The first consumer revolution in America probably occurred around 1730, when the settlers began to make real money and the British began to ship affordable luxuries to the colonies. High on the colonists’ shopping lists were stoves, cooking tools, tables, chairs, and English cookbooks. ­State-­of-­the-­art imported kitchen products helped American cooks balance the culinary refinement they sought with the rustic provisions available in the New ­World.

Regional differences already had appeared. New England tilted toward Old Country tastes, using its farms to grow vegetables and fruit, to keep livestock for beef and dairy, and to cultivate as much English wheat, rye, and oats as the size of their family-based work force would ­allow.

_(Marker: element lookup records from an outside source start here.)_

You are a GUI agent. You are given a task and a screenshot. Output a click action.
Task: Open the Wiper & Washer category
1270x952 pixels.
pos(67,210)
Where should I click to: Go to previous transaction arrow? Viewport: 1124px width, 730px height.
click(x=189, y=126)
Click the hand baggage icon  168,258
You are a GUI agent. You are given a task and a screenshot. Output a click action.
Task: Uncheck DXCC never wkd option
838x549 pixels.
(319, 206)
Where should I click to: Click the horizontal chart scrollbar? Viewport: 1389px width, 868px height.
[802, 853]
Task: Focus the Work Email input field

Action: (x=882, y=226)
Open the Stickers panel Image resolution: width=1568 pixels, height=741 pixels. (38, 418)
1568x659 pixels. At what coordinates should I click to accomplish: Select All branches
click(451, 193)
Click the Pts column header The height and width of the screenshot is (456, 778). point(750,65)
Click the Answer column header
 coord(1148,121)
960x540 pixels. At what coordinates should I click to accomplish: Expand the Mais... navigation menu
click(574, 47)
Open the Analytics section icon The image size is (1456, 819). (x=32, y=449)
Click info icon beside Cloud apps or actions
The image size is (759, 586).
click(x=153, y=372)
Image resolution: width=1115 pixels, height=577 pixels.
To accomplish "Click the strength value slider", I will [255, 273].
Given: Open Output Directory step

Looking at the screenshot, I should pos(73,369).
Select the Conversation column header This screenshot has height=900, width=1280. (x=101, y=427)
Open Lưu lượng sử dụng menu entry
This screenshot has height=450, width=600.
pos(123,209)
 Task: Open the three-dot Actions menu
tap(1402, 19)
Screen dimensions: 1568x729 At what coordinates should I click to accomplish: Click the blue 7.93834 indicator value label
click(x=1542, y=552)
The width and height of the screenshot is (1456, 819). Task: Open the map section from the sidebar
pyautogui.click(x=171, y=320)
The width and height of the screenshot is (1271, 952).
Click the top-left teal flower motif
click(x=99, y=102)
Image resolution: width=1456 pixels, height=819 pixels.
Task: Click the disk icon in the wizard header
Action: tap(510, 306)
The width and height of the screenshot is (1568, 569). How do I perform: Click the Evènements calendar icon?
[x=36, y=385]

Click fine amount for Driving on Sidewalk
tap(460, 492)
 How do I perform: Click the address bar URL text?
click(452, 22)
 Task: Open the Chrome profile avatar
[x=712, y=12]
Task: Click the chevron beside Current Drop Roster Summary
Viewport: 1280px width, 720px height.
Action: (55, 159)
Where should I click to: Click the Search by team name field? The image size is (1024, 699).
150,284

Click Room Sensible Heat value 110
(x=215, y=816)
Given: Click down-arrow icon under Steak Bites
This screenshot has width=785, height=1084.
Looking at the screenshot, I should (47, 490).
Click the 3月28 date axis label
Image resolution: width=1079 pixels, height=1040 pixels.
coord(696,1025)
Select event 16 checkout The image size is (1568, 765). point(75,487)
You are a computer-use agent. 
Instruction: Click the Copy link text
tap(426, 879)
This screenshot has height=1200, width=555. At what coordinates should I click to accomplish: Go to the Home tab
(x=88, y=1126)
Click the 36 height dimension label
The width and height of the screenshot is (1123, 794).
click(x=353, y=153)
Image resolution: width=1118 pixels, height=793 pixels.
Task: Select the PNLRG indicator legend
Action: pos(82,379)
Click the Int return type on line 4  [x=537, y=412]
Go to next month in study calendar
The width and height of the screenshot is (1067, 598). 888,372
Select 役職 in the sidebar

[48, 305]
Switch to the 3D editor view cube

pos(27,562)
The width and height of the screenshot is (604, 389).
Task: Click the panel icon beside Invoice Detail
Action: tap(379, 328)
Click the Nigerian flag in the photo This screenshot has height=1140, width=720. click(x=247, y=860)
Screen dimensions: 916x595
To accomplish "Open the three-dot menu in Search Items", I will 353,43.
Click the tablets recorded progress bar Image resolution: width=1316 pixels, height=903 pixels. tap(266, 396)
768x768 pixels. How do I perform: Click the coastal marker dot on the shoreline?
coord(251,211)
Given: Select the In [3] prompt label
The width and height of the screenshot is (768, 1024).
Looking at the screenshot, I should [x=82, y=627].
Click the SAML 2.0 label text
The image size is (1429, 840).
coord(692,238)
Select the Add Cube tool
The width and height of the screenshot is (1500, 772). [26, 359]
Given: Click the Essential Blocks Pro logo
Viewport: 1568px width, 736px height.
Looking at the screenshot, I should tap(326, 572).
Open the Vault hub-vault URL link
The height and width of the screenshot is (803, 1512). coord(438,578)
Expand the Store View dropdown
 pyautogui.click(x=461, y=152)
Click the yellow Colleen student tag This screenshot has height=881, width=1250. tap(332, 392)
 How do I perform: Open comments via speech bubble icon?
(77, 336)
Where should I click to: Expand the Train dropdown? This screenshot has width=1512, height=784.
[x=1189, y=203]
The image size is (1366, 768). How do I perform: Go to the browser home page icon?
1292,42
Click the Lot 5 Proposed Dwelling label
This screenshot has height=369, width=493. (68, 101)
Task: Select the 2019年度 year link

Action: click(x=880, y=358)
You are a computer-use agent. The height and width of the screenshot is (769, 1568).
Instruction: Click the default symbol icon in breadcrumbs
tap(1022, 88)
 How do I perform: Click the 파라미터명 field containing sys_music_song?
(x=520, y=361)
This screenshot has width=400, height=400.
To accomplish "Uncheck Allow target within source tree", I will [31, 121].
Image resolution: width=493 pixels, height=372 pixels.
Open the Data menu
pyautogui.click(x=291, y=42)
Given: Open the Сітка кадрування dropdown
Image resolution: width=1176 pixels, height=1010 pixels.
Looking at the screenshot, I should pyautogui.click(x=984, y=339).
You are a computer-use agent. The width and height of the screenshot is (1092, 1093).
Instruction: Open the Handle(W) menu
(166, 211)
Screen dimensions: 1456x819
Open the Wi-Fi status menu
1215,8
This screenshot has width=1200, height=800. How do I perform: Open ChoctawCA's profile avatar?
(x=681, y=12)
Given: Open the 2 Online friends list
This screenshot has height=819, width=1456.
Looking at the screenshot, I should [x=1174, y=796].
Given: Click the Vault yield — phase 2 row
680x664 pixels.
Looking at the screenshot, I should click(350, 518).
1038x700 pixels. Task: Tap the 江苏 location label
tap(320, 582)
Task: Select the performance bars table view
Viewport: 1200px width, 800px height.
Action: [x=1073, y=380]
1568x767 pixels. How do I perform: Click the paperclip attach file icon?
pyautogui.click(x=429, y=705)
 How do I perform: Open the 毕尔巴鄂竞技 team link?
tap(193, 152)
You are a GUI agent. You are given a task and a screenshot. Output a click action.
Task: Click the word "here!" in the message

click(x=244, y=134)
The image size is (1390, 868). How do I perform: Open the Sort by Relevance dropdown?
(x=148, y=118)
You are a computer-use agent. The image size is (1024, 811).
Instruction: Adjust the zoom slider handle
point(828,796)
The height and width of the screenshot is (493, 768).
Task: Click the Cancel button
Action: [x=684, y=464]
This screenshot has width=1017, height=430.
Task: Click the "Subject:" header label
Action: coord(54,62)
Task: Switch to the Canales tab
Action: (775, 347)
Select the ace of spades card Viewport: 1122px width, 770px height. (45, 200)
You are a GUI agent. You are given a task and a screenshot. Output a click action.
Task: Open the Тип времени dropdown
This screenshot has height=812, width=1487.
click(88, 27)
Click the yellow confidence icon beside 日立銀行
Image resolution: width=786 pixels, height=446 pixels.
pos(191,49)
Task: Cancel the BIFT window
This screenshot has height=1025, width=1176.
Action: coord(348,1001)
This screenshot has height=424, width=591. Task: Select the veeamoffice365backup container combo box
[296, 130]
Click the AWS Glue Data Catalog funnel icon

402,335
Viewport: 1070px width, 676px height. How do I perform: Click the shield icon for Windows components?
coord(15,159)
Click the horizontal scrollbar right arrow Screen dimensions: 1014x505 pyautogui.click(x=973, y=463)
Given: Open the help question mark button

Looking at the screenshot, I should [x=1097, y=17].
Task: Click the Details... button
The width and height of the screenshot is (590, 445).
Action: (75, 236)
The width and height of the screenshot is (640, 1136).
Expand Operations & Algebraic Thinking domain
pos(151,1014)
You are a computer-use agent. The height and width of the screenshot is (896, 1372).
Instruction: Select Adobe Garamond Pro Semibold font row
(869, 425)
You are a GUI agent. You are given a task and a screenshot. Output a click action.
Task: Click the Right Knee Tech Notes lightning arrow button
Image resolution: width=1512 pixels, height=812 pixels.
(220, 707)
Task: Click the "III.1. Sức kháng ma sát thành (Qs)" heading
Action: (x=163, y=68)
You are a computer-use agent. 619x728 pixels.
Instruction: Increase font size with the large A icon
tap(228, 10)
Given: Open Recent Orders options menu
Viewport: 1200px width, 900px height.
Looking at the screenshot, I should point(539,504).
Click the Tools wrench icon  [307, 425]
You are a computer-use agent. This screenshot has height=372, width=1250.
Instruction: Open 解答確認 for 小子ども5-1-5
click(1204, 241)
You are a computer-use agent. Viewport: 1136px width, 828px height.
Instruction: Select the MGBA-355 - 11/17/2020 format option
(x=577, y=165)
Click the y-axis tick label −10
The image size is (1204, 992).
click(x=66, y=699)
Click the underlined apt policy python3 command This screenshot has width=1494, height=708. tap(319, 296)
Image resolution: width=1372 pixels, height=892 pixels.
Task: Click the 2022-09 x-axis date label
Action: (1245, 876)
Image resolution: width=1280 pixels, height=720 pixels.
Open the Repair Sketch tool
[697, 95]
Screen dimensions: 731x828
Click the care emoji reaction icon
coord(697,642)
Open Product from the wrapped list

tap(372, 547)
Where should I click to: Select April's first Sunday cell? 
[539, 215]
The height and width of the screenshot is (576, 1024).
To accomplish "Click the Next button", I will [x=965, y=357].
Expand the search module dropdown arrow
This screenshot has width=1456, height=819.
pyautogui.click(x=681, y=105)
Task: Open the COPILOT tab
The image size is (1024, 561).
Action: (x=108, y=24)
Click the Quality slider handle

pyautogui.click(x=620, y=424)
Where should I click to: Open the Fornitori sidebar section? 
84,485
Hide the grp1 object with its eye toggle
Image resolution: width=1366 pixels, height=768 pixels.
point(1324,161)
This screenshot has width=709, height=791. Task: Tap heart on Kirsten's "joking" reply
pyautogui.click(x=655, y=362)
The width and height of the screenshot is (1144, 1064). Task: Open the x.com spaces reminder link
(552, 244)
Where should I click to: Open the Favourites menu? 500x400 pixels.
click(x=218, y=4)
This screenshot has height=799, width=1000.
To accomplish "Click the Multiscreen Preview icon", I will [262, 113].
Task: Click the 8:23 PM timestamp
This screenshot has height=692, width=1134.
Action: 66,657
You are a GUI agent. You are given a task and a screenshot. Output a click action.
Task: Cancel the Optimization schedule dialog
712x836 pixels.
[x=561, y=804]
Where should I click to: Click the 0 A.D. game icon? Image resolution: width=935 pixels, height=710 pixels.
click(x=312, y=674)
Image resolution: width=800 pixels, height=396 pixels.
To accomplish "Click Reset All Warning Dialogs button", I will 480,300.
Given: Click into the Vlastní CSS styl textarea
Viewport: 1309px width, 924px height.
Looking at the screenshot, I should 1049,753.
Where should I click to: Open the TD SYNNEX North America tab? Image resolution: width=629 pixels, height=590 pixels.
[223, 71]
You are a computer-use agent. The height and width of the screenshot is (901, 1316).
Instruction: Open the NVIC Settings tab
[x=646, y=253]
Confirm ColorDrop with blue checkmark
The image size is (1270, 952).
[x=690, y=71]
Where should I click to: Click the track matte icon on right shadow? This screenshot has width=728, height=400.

The Deep South, by contrast, nearly abandoned traditional British fare, according to James E. McWilliams, an assistant professor of history at Texas State University, San Marcos. Growing rice with a labor force of slaves, southerners were much more likely to eat rice or peanuts along with local game and Native American and ­African-­American crops such as Indian and Guinea ­corn.

A growing American hunger for rum and molasses from Barbados in the early 18th century spurred culinary cross-fertilization among the colonies. Ships that started out trading only rum and molasses began to carry foods. Okra appeared in Rhode Island, New England cod went to the middle colonies, Virginia ham was available in South ­Carolina.

As the Revolution approached, the culinary repertoire of the colonial cook was abruptly truncated not only by embargoes but by a sense that proper American food should be different from that of Europe, frugal and unpretentious rather than ­refined.

Patrick Henry once condemned Thomas Jefferson for his love of fine French food instead of “native victuals.” Increasingly, the elevation of the simple American over the fancy European became a defining American feature in food as well as in manners, dress, and leisure pur­suits. In the election campaign of 1840, William Henry Harrison delivered the coup de grâce to his opponent, President Martin Van Buren, by charging that Van Buren’s tastes ran not to real American food, but to soup à la reine and pâté de foie ­gras.